La última de la SGAE y la graciosa concesión mediante decreto al amigo Roures nos llevan a concluir que tenemos un exceso de normas. No es que sean muchas o pocas, es que muchas son inútiles e innecesarias, algunas son injustas y otras arbitrarias o favorecen a los amigos del Gobierno, como en el caso de la TDT. En España se acentúa con diecisiete parlamentos con potestad legislativa, que es una bonita forma de crear fronteras interiores en perjuicio del ciudadano, como pasa con la educación, la sanidad o la extinción de incendios. Además, después de grandes y solemnes reconocimientos de derechos para las personas en todas sus fases, estadios y lugar de censo –para los niños, las mujeres, las personas de edad avanzada, para la población rural, para los que viven en las zonas de montaña o para la insularidad–, no es extraño que esos derechos se exceptúen por vía de una disposición adicional perdida en un reglamento supersectorial.
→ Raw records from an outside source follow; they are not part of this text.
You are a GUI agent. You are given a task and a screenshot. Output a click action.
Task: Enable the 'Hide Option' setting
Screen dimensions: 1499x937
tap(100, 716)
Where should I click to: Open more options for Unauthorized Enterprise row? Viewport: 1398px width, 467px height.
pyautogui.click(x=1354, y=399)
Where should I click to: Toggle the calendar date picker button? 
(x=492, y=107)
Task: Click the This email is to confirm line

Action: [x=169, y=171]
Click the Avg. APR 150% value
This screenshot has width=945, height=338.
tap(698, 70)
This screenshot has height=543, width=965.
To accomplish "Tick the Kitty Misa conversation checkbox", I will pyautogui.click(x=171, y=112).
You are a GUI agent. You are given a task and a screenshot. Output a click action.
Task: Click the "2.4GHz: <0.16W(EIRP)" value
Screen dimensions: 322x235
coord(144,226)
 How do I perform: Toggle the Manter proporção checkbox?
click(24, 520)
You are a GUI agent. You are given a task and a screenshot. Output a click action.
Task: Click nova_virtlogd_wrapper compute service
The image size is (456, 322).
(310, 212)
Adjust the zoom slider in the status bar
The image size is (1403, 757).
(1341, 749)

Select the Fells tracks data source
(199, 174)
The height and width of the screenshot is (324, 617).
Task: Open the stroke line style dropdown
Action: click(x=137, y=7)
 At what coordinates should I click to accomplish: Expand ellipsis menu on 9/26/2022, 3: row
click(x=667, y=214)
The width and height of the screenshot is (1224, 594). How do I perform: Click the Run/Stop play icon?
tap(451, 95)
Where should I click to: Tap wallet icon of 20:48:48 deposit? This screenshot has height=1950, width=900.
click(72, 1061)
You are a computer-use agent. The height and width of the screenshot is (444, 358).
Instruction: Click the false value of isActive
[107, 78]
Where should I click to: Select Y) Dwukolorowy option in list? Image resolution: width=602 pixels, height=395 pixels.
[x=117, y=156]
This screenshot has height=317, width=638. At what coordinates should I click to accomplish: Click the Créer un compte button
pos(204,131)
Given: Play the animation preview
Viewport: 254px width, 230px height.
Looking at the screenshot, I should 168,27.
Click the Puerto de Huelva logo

Y eso pasa en España y en Venezuela. Al final, pese al ridículo liberticida del satisfecho Moratinos, se han cerrado las emisoras críticas bajo el pretexto del final de la concesión. Igual que le pasó a la COPE en Cataluña, por cierto. Si recuerdan, el moderadísimo Trias –al que quiere hacer alcalde Alberto Fernández– quiso cerrar la emisora de Barcelona en el noventa y ocho, porque no garantizaba suficientemente la difusión del aranés, un idioma que Trias habla habitualmente con Montilla.
Lo mismo sucede con las multas lingüísticas, esas que todos negaron al principio –desde Zapatero a Montserrat Nebrera– y que ahora todos justifican –desde Zapatero a Montserrat Nebrera–. Realmente el fundamento está en la supuesta vulneración de los derechos lingüísticos de los consumidores y usuarios, cualquier cosa que eso signifique. Según la legislación sectorial en Cataluña, éstos tienen derecho a que los rótulos de los establecimientos estén, al menos, en catalán. Dirán ustedes que si lo pone en una ley deberá cumplirse. Sí, siempre que no vulnere la Constitución, a la que ciudadanos y poderes públicos estamos sujetos –artículo nueve–.
Un lego en derecho y uno que sepa, pueden hacerse, digamos, algunas preguntillas. Para empezar, la declaración de oficialidad del castellano no tiene excepciones, aunque una comunidad autónoma tenga una lengua también oficial; es decir, el al menos en catalán, si no se interpreta en el sentido de añadirle y/o en castellano debería ser inconstitucional.
Pero es que no se puede tener un derecho si no se cumple un deber; me explico: si todos –sin excepción– tenemos derecho a usar el castellano y el deber de conocerlo, los que aleguen que con una rotulación exclusivamente en castellano se vulnera su derecho lingüístico como consumidor y usuario están reconociendo que incumplen el deber de conocer el castellano que les impone la Constitución a la que están sujetos. Y al revés: mal se puede vulnerar una ley, cumpliendo un deber y ejerciendo un derecho reconocido por la Constitución. Si un señor rotula en castellano, una lengua que tiene el deber de conocer –que es evidente que cumple– y el derecho a usarla, puede estar vulnerando una ley, pero cumpliendo la Constitución, con lo que esas normas sectoriales deberían ser, también, inconstitucionales.
Al hilo de la inusual rebeldía de un ciudadano de Arenys al que la Generalitat ha premiado con mil doscientos euros de multa, se ha tenido conocimiento del bajísimo nivel de impugnaciones de este tipo de asaltos. Nada de extrañar, si tenemos en cuenta que la mitad de los medios no informan de estos temas y la otra mitad justifican el atropello. De todas formas, ofende tener que defender con estos argumentos la libertad de cada uno para hacer lo que quiera en su casa y con su negocio y si el consumidor no lo entiende, pues que no lo compre. Todo ello me lleva a confesarles el motivo real por el que yo rotulo en catalán: porque me da la gana.